Monday, October 24, 2016

It Will Never Be the Same

The Chicago Cubs are poised to end the longest championship drought in major US sports history this week.  After capturing their first National League pennant since 1945 (when most quality major leaguers were off fighting World War II) the Cubs will try to win their first World Series since 1908 (when the legendary, Tinkers to Evers to Chance was an actual double play combination--and not a musty old poem).  However, Cubs fans themselves may want to consider very carefully if they actually want that to happen.

As it is now, Cubs fans hold a special place in sports fandom.  (And I'm talking here about the long-time-I-remember-Ron-Santo-and-Ernie-Banks Cubs fans--not the marketing reps that moved to Chicago three years ago and realized the bleachers at Wrigley are the place to be and be seen.)  They are "long-suffering" or "loveable losers".  People feel sympathy for them and will likely root for Chicago in the Series for no other reason than "I want those fans to be happy".

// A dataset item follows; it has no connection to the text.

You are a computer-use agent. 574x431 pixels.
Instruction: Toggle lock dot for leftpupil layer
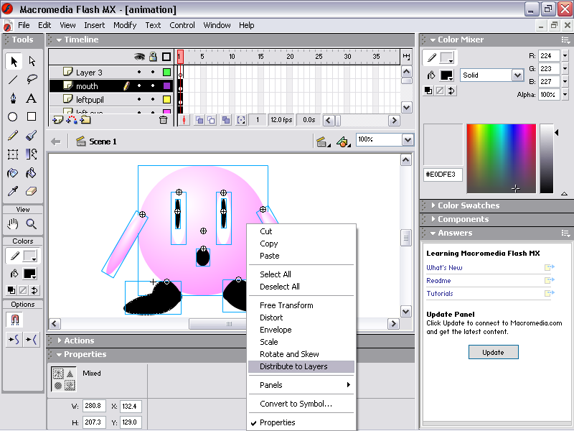[153, 100]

But a Cubs win this week and their fans become just like the rest of us.  They will be no different than Giants fans or Mets fans or any other franchise that has won a world title since the invention of television.  America used to feel the same way about Boston Red Sox fans as they tried to reverse the "Curse of the Bambino"--then the Red Sox won a couple of titles and "Sawks Fans" became reviled and insufferable.  That same fate belies our "loveable Cubby fans" if 1908 is erased from the record books.

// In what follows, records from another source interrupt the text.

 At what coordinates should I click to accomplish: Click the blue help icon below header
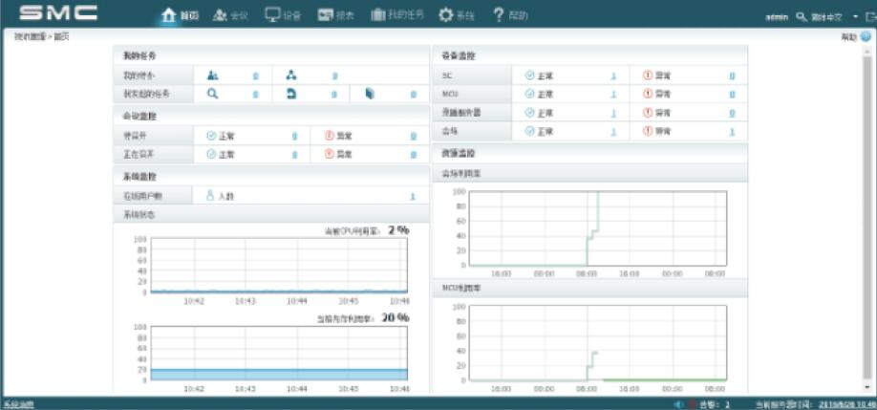tap(866, 36)
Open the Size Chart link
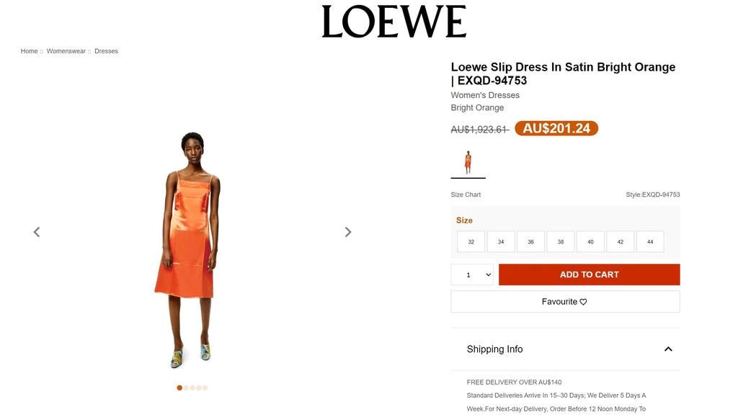Screen dimensions: 738x415 coord(466,195)
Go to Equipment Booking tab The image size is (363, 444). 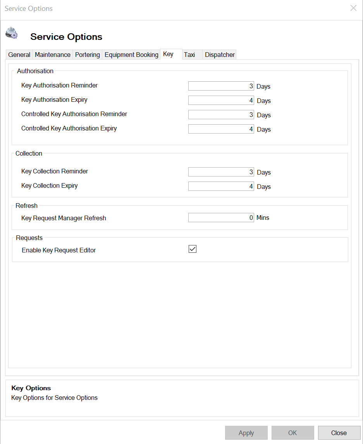click(131, 55)
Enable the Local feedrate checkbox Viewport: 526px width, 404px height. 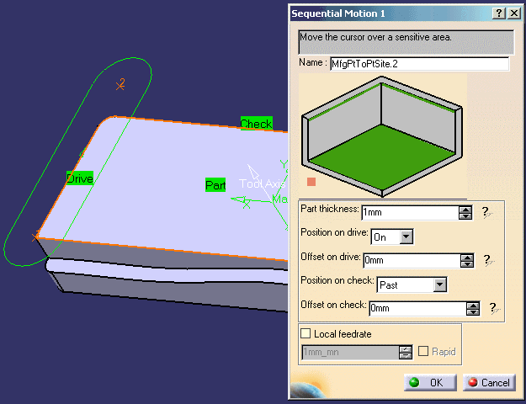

And I can tell you from personal experience, Cubs baseball will never be as special to you as it is right now.  I myself am a fan of two franchises that had lengthy title droughts.  The San Francisco Giants had not won a World Series since they were in New York back in 1954.  They had close calls in 1989 (when an earthquake interrupted the series) and in 2002 (when they blew a lead late in Game 6 to the Anaheim Angels before losing Game 7 the next night).  Finally, in 2010 they beat Texas for the World Series title and we could all celebrate. 

My beloved Boston Bruins had never won a Stanley Cup in my lifetime either--last capturing the title in May of 1972--while I was born in July of that year.  They had made the Cup Final several times since then--losing to the juggernaut Edmonton Oilers with Wayne Gretzky a couple of times and to inferior Montreal Canadiens teams in several playoffs as well.  But in a glorious comeback from down 3-2 in 2011 they topped Vancouver to finally hoist the Cup.

While the celebrations after those titles were fantastic--I noticed that playoff runs weren't as exciting after that.  When the Giants won another World Series in 2012, I didn't even stay up to watch the clinching game in Detroit.  And when the Bruins lost to the Chicago Blackhawks in the Cup Final two years later, my reaction was "Meh".  Gone is that intoxicating mix of excitement, anticipation, desperation and dread that had made pre-championship playoff runs so much more fun.  You had that title "in the bank" and getting another didn't seem as important anymore.

And that is what awaits you, Cubs fans if your team doesn't find a way to blow it this week.  Remember, it will never mean as much to you as it does right now.